I was flying on business not too long ago, going from Philadelphia to Dallas. After we had reached, as they say, “our cruising altitude”, the pilot came on to give the usual run-down of how the weather was in Dallas, how smooth the flight would be and so on. All very typical and forgettable – I was barely paying attention. Before leaving us though, to our various ways of passing the time, he said he had one more piece of information to pass on: he wanted us to know that we had the honor of escorting the remains of a fallen American service woman back to her hometown in Dallas. A casualty of the war on terror. It is unusual to consider a body in the hold of an airplane – your airplane. Especially of a person killed, I assume, violently. Especially of a person that died, I assume, well before their time. Especially of a person who perished performing a job to defend you.

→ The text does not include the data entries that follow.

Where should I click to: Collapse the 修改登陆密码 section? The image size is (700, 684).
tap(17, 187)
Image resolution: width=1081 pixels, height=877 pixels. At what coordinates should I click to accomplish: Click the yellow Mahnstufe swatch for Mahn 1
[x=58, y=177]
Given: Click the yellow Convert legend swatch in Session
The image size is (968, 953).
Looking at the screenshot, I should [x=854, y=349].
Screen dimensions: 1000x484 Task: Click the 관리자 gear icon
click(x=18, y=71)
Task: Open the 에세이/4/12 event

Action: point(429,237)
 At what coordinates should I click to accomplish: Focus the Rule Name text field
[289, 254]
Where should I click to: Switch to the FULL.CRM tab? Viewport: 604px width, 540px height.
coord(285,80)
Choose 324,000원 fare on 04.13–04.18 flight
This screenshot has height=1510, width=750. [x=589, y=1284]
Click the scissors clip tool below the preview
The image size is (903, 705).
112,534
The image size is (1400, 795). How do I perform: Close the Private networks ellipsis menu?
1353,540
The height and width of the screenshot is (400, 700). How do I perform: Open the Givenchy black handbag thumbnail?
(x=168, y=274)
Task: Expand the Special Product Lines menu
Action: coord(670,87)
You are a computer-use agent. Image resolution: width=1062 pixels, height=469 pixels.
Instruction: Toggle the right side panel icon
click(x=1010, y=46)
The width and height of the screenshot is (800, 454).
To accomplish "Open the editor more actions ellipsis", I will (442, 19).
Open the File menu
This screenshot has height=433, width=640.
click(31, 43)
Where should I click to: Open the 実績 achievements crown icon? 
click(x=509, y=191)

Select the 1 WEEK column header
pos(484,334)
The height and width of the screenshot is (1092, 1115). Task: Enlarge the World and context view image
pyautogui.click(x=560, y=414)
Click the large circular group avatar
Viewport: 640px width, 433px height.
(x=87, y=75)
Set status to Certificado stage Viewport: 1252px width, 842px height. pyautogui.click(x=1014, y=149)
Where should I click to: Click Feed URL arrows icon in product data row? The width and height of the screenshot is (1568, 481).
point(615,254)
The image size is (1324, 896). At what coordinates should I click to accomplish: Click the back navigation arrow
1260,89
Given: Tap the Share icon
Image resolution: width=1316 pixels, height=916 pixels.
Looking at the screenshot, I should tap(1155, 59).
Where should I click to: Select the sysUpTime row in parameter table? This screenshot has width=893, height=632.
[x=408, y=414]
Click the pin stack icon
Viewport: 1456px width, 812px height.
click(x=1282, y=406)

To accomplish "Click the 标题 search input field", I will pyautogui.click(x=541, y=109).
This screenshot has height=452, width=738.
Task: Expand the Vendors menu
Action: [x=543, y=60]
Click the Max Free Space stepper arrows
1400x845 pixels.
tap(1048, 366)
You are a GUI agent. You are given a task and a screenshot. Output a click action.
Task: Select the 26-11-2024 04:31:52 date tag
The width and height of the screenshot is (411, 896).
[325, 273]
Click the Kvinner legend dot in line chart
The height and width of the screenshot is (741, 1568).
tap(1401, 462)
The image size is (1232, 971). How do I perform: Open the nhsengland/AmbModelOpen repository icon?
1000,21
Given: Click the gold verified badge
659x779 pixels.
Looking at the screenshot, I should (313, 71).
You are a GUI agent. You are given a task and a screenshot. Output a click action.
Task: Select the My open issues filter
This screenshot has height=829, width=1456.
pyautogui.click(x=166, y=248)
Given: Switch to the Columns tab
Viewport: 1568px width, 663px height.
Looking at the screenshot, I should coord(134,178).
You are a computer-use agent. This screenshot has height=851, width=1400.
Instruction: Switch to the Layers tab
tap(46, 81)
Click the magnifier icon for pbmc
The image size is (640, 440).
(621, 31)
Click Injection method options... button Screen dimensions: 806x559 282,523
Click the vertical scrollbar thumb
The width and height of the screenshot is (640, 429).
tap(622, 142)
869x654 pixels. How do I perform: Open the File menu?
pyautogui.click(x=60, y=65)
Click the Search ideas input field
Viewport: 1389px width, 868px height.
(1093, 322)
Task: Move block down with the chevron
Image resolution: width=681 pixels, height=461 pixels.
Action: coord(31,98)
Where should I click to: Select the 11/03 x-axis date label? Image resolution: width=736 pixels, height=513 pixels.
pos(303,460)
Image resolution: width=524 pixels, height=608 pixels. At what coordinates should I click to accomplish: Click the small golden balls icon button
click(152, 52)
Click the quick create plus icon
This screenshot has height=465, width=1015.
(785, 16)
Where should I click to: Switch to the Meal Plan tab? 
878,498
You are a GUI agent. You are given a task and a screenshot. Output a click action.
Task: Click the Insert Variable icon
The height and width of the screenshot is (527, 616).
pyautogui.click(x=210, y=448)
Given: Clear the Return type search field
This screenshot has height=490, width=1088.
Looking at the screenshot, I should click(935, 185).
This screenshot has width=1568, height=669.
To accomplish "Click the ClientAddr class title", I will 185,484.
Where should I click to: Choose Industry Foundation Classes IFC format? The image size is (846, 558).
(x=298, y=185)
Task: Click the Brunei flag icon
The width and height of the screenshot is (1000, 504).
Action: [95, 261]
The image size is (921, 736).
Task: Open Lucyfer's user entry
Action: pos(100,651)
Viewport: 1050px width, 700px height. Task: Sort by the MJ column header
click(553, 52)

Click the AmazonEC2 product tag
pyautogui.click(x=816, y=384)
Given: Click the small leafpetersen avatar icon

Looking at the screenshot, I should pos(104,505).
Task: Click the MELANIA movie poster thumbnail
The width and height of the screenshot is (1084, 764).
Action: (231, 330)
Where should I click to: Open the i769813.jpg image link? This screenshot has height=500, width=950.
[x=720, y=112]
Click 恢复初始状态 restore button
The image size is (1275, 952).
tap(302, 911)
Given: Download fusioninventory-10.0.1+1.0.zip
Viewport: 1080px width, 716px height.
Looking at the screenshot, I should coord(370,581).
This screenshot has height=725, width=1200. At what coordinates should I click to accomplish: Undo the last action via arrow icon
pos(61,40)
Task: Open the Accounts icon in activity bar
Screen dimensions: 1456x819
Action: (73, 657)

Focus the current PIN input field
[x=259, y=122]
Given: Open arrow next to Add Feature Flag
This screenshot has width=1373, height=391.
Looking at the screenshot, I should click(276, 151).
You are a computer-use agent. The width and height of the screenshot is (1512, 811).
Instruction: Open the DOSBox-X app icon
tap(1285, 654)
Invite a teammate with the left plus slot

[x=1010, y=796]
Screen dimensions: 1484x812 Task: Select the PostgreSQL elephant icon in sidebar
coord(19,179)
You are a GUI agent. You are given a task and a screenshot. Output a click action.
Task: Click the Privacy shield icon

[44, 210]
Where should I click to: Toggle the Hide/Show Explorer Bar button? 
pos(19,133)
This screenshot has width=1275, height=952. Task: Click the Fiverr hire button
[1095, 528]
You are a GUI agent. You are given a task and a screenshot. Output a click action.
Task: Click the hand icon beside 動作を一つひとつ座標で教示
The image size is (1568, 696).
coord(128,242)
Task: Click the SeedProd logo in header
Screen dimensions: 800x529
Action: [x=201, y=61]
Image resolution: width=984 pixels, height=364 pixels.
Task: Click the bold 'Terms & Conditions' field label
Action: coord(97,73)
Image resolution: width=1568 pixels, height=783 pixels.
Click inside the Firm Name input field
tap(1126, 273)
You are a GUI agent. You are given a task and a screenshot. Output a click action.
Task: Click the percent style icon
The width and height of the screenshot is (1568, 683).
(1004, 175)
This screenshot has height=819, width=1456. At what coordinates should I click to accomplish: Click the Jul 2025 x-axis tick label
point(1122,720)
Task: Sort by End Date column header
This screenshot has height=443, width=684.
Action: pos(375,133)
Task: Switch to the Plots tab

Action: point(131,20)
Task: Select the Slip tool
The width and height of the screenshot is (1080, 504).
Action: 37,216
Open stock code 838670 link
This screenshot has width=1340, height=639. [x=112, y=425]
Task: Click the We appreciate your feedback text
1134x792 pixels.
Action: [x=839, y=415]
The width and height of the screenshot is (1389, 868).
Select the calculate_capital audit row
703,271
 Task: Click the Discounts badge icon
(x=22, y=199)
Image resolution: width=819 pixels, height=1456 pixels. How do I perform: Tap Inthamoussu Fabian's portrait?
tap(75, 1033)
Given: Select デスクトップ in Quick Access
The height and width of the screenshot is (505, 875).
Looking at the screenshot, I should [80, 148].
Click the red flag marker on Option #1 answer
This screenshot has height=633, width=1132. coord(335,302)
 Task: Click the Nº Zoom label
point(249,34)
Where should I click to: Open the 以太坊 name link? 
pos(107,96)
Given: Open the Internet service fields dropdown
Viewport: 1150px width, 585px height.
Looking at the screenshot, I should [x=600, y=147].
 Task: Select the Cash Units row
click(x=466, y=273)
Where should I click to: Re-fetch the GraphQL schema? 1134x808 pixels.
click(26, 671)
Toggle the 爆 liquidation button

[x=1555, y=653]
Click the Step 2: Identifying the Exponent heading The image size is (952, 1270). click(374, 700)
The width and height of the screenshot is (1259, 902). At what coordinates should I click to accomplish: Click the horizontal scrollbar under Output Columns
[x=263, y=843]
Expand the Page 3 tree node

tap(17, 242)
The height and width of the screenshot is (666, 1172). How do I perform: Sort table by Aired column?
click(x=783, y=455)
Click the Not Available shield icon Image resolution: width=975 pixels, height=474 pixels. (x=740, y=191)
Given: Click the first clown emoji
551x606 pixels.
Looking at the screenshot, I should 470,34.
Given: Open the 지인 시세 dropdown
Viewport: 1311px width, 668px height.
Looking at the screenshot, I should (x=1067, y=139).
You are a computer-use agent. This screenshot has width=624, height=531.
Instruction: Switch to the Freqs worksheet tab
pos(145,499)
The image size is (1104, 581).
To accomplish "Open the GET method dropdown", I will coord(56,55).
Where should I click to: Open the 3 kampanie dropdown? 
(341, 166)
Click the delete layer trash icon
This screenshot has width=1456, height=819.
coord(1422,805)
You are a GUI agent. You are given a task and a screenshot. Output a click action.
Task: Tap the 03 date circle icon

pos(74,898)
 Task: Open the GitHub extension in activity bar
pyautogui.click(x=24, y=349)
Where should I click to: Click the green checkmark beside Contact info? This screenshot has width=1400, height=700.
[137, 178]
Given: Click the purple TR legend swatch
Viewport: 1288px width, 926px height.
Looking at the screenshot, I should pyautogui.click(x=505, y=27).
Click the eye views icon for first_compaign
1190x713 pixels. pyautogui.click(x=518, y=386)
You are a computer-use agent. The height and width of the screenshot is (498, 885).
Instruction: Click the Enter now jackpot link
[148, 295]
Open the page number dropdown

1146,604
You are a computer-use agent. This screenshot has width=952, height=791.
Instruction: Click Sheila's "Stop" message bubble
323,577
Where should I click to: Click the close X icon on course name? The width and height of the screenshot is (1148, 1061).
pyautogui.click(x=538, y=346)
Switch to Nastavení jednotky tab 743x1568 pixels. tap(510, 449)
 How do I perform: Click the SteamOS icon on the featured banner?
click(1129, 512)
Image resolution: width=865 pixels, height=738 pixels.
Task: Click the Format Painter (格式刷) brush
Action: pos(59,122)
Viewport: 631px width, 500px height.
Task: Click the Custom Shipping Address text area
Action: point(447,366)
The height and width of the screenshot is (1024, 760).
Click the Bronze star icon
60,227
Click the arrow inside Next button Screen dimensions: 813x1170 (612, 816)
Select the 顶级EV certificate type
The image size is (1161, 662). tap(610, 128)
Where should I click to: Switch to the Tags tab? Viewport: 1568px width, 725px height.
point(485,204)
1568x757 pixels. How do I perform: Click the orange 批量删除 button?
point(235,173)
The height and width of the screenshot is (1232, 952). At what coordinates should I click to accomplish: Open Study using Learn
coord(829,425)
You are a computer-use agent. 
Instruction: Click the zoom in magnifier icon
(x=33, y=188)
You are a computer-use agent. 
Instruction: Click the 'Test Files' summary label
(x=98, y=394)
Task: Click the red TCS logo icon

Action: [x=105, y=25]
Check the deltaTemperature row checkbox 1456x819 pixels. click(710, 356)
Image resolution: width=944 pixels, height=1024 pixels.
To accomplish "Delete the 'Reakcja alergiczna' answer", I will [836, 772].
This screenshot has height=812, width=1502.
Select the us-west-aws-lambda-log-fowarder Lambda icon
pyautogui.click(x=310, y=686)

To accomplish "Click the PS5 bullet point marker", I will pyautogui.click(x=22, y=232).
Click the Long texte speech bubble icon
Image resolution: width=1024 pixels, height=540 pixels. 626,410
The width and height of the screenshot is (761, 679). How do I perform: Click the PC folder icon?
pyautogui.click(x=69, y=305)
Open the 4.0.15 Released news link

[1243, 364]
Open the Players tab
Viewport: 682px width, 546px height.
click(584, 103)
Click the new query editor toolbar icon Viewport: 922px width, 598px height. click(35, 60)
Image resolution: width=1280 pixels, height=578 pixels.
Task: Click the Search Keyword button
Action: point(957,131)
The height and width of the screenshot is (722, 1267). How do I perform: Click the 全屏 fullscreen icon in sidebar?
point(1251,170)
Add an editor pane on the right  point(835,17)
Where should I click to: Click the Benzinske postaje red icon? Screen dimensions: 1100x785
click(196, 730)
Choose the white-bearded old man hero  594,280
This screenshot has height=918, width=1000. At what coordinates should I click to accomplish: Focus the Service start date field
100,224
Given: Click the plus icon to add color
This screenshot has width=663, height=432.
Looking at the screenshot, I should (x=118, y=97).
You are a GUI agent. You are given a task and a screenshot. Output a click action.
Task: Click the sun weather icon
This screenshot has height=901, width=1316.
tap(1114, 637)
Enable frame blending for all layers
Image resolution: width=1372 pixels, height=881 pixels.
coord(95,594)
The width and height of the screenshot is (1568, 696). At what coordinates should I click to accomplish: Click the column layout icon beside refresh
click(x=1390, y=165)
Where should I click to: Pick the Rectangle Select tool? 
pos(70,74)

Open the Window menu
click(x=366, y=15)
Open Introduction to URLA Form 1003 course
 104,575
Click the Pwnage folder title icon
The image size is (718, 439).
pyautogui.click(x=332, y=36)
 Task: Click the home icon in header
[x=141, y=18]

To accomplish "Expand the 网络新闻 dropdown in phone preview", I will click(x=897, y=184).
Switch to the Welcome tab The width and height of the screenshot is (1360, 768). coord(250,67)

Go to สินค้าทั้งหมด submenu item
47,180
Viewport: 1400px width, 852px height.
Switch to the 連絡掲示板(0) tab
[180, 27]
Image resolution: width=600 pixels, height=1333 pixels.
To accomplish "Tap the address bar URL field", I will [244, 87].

My thoughts silently coursed along lines similar I am sure to many of the other passengers. There was, I admit, a morbid curiosity as to what had happened – how had she met her end? Once more, I found myself struggling with the harsh reality and hard questions of our world today. I thought of her family, waiting at DFW, to retrieve the body of their daughter, sister, cousin or niece. I thought of ones who are dear to me.
After we landed the stewardess asked us to close our shades to keep the plane cool for the next passengers. People began to de-plane. She then came back on the intercom and said if we wanted to see an emotional scene we should look out of the plane’s right side. Shades went back up. A few years ago I cut a picture from a magazine. It depicted a plane at night, but the cabin was lit so you could clearly see the passengers inside. They were looking out and down at the coffin of a fallen service person as it was unloaded from their jet. And now here I was playing out that same, exact scene. I saw a white hearse pull up underneath the wing. As I started to walk down the aisle I saw a white box with an American flag on it, removed from the hold. Then that was it. I was out.
What do I believe? I believe that sometimes I forget too easily; that, being too busy, sometimes I’m guilty of letting things pass over me, rather than through me. So I write this in order to remember and to keep wrestling over its meaning to me. Like the grasp of a child’s hand, there are times when our lives are intertwined with a thing much larger than ourselves. We honor, and profit from them by engaging them. They can be the very cloth from which our beliefs are cut, but we must first accept the invitation. This I believe.